個人かグループかわからないアーティスト名はとかくミステリアスに感じられるもの。しかし、noonという響きはあくまでも穏やかで、外に開かれているイメージがある。
「名前にとらわれないで聴いてほしかったので、耳になじむような音を選んだのです。それと、ヌーンには韓国の言葉で雪の意味があるらしく、あとになって友だちから“雰囲気のあるいい名前をつけたね”って言われました。私、韓国人なんですけど、4世で言葉は知らないんですね」
もっとも、noonさんの名前はヴォーカルの個性をうまく表現したもののようにも思える。最新アルバム『Smilin'』に収められているJAMES TAYLOR作の「Don't Let Me Be Lonely Tonight」は夜をテーマにした曲だが、noonさんが歌うと青空に浮かぶ雲を見るような、独特の心地よさを醸しだす。
「真似するとか真似ないようにということは考えないで、自分の解釈をしています。無理に引っ張って、グニャッと曲げることはできないし、その曲が好きという気持ちを大切にしています」
アルバムのオープニングを飾る「Smile」も持ち味である陽だまり感がいっぱい。ナイロン弦のギターをつま弾く小沼ようすけとのデュオはとてもピースフルだ。
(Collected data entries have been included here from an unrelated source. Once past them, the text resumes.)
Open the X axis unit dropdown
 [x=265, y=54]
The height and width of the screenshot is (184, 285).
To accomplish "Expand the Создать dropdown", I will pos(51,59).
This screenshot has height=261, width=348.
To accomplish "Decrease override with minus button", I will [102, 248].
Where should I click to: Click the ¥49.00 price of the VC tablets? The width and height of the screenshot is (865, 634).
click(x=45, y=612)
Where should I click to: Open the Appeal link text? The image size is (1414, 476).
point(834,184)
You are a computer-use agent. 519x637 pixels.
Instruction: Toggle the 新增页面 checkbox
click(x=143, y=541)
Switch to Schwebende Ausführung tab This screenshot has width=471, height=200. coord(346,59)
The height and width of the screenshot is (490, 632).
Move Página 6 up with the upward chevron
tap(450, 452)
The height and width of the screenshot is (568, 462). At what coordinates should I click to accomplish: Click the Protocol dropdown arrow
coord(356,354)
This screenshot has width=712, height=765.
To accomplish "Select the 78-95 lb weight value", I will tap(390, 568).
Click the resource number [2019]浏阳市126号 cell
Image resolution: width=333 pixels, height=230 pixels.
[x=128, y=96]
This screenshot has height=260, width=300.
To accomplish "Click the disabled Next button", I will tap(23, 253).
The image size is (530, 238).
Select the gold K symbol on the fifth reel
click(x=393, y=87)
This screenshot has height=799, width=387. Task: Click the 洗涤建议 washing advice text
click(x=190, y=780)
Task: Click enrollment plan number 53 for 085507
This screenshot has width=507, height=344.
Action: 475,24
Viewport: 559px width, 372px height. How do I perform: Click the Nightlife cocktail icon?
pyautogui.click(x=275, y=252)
「ピアノとのデュオと同じくらい、ギターとのデュオは気持ちいい。始まりの小沼さんのロマンティックなフレーズが印象的で、大きく木が写っているジャケットの写真にぴったりでした。それで1曲目にしたんです」
オーガニックなものにひかれるnoonさんは音の好みをアレンジャーに伝えるとき、次のようなたとえ話をする。
「(目の前にある木のテーブルを触りながら)こういう感触はいいんですけど、鉄のテーブルの触りごこちはいやなんです、みたいな言い方ばっかりですね(笑)。温もり感のある演奏が好きなんです」
今回のアルバムは、3作目にして初めてのセルフ・プロデュース作だ。
「最後のジャッジができるというのはありがたい反面、判断が難しい場面もたくさんありました。自分の声と演奏のバランスが4段階あったとして、いちばん美しく聞こえるのはどれかというとき、人と意見が違ったりすると悩みましたね。でも、決めたという事実が自信につながるし、充実感、達成感はこれまで以上に得られました。セルフ・プロデュースは経験すべきことだったと思います」
贈り物にしたい1曲にはELIS REGINA & JAIR RODRIGUESの「Tristeza」を選んだ。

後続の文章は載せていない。